We will not be focused, like medical societies, on improving the practice of medicine in ways, such as lobbying for laws that change reimbursement and medical licensing. Much of our mission will be around patient advocacy, though we will also focus on very physician-centric issues. For example, our physician wellness collaborative helps physicians find behavioral health care outside of their employers that is non-punitive and provided by peers and people who understand what goes on in the clinical world. We will provide public health support for the community, asking the community what they need and how we as physicians with power, privilege, a voice and maybe some money can do something about it. We hope to provide technical assistance to people who may want to write a grant for an organization to improve health care and may need a doctor to help iron out some of the details. We will provide education around what people with diabetes should do from a diet perspective.
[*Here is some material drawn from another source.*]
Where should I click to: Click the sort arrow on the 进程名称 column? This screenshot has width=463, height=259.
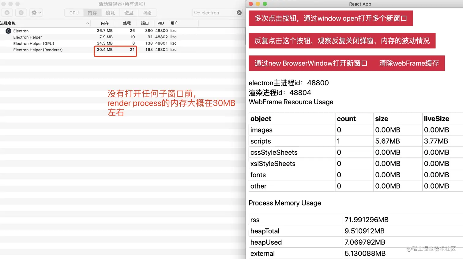(88, 23)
We need to have some town hall sessions where people can ask questions. If we are needed to advocate at the legislature, with local insurers or local health systems, we will help.
We’d like to serve the whole state. Our footprint has primarily been in the metro area, but as we continue to grow, we welcome members from Greater Minnesota. They face huge issues of health care access, health care need and health care disparities. These are some of the issues we are addressing. Everyone is welcome to join. So if you live in Bemidji and think there’s something you can do in your community to help public health or help people do better overall, we can provide assistance. If you think some doctors with expertise or wisdom, a voice, power or money could help you help your community, we want to be those people.
Zeke McKinney, MD, MHI, MPH, is the program director of the HealthPartners occupational and environmental medicine residency and an affiliate assistant professor with the University of Minnesota School of Public Health in the division of environmental health sciences.